#### Input material

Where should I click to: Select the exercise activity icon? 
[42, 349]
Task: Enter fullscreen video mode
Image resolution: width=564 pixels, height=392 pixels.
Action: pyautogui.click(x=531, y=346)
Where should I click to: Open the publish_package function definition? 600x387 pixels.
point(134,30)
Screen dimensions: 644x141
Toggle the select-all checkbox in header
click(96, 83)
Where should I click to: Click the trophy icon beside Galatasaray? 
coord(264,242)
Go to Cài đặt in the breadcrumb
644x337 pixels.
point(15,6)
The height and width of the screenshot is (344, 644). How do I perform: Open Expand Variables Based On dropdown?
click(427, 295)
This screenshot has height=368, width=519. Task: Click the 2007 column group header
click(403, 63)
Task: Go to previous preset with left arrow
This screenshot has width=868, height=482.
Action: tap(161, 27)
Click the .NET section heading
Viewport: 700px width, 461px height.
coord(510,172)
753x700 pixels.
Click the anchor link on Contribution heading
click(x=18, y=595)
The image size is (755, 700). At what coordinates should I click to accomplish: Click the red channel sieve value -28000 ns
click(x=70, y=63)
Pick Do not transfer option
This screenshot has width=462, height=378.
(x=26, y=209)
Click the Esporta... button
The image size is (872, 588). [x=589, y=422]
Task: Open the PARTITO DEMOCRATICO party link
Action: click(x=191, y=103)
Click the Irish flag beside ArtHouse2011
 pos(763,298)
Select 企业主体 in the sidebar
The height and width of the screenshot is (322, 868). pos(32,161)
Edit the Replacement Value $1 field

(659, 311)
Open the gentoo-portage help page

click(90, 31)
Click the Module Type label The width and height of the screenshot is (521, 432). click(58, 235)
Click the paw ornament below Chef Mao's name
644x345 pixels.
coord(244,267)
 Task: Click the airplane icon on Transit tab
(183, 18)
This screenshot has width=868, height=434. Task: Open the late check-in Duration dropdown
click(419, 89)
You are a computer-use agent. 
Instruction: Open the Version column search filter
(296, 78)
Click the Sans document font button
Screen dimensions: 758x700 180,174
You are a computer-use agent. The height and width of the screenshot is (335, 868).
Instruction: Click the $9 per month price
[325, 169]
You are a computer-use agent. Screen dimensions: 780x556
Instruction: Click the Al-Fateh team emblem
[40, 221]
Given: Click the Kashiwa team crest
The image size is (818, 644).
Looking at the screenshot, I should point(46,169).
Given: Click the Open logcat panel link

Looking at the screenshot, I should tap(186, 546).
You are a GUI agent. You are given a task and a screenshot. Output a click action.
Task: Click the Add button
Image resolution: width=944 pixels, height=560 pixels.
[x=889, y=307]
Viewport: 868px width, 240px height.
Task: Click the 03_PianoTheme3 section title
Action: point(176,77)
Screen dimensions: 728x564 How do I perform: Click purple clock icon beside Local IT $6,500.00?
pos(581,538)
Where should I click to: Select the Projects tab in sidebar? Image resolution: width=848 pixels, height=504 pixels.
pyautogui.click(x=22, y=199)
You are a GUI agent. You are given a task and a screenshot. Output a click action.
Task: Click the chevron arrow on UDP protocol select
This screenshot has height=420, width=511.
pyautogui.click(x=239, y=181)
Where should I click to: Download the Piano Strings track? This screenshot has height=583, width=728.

########

● What to produce: Your answer must be the lines above from the one containing "Toggle the select-all checkbox in header" to the one containing "Click the Module", both included, restated word for word.

● Solved problem:
Toggle the select-all checkbox in header
click(96, 83)
Where should I click to: Click the trophy icon beside Galatasaray? 
coord(264,242)
Go to Cài đặt in the breadcrumb
644x337 pixels.
point(15,6)
The height and width of the screenshot is (344, 644). How do I perform: Open Expand Variables Based On dropdown?
click(427, 295)
This screenshot has height=368, width=519. Task: Click the 2007 column group header
click(403, 63)
Task: Go to previous preset with left arrow
This screenshot has width=868, height=482.
Action: tap(161, 27)
Click the .NET section heading
Viewport: 700px width, 461px height.
coord(510,172)
753x700 pixels.
Click the anchor link on Contribution heading
click(x=18, y=595)
The image size is (755, 700). At what coordinates should I click to accomplish: Click the red channel sieve value -28000 ns
click(x=70, y=63)
Pick Do not transfer option
This screenshot has width=462, height=378.
(x=26, y=209)
Click the Esporta... button
The image size is (872, 588). [x=589, y=422]
Task: Open the PARTITO DEMOCRATICO party link
Action: click(x=191, y=103)
Click the Irish flag beside ArtHouse2011
 pos(763,298)
Select 企业主体 in the sidebar
The height and width of the screenshot is (322, 868). pos(32,161)
Edit the Replacement Value $1 field

(659, 311)
Open the gentoo-portage help page

click(90, 31)
Click the Module Type label The width and height of the screenshot is (521, 432). click(58, 235)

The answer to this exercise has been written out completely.